Required work: Restate only the tail of the data below, starting at the line that contains "This screenshot has height=513, width=600." and including the last line, word for word.

Material to process:
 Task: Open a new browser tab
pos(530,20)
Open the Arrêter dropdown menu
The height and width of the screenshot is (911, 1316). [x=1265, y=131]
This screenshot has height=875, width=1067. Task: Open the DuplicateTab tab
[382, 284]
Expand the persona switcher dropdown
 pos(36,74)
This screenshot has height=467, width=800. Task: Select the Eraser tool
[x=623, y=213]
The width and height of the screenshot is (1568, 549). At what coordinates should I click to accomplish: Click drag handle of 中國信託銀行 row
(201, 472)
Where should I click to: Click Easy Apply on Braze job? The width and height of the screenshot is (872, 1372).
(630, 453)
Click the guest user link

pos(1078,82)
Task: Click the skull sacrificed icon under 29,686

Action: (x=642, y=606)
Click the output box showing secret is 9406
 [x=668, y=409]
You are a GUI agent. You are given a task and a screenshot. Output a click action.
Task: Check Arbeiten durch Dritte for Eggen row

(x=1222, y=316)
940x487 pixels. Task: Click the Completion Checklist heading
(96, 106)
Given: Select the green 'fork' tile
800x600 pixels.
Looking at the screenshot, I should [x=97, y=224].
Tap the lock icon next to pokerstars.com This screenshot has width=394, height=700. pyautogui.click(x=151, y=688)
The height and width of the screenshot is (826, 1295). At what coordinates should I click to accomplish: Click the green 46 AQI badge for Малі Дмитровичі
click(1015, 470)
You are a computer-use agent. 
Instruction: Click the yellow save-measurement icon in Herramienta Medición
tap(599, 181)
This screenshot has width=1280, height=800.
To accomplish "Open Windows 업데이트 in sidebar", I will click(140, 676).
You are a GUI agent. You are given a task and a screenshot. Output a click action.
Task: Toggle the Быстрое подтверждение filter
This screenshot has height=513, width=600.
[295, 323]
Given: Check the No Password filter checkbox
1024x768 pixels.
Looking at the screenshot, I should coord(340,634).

Answer to this problem:
This screenshot has height=513, width=600.
[295, 323]
Given: Check the No Password filter checkbox
1024x768 pixels.
Looking at the screenshot, I should coord(340,634).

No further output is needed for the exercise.